(Target position records)
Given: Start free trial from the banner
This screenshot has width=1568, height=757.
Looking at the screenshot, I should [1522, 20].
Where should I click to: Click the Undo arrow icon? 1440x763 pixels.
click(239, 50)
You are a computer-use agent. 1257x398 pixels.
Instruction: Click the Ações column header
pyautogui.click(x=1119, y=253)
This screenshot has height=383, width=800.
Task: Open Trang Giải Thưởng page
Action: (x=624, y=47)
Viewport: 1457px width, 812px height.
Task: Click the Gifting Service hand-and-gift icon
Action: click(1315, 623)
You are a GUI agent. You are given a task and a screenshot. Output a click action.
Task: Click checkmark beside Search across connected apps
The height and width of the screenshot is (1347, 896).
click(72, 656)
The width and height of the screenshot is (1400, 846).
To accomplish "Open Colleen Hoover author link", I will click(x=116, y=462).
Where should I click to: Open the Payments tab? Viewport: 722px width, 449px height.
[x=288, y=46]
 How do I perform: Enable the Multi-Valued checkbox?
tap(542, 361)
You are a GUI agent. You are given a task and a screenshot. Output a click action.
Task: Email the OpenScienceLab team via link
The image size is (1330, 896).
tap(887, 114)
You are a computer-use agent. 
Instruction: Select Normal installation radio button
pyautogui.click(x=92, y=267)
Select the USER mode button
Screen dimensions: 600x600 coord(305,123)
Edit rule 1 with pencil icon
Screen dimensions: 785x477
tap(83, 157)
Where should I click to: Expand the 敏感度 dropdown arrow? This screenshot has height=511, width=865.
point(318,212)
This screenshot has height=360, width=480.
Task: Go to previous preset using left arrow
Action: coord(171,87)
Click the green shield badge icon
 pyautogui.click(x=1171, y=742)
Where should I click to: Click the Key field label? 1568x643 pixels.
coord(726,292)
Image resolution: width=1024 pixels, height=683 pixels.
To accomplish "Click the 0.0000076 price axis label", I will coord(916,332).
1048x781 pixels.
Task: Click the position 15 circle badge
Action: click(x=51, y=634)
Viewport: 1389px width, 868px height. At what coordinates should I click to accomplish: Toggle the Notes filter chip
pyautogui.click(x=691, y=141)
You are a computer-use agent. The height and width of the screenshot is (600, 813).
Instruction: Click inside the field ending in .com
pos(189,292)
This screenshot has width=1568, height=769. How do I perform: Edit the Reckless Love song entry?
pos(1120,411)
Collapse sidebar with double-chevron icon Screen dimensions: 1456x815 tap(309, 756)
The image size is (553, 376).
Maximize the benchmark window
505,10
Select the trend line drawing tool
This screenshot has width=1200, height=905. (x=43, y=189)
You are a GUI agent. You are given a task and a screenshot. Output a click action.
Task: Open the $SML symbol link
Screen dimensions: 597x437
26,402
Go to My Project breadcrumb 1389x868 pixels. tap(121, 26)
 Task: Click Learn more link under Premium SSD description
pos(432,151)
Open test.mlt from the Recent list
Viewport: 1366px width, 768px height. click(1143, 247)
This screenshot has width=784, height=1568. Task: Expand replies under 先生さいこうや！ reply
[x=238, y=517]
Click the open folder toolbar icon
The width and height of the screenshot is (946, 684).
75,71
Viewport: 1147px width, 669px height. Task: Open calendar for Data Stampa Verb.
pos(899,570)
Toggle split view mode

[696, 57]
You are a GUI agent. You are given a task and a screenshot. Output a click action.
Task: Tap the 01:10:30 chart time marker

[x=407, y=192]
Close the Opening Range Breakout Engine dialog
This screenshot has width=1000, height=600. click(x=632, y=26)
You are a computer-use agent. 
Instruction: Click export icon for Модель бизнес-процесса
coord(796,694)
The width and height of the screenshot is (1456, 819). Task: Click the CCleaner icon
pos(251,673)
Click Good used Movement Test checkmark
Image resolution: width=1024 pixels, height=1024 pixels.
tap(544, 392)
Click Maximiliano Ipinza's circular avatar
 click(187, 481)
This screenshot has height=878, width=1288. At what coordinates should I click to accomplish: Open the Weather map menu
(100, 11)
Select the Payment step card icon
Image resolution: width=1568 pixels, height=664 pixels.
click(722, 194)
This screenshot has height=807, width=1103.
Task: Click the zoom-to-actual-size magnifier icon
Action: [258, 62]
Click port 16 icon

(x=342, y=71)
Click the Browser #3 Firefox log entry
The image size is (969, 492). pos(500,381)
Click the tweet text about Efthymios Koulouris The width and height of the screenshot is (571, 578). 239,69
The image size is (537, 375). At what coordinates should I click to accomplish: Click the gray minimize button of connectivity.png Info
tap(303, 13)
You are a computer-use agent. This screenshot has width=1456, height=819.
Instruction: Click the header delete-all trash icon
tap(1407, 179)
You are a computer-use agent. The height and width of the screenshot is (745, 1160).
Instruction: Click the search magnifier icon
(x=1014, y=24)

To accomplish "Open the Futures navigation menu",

■ TASK TO CARRY OUT ■
Find each line in the records above that contains the word "field", and copy those lines out in full.

■ RESULT ■
Where should I click to: Click the Key field label? 1568x643 pixels.
Instruction: Click inside the field ending in .com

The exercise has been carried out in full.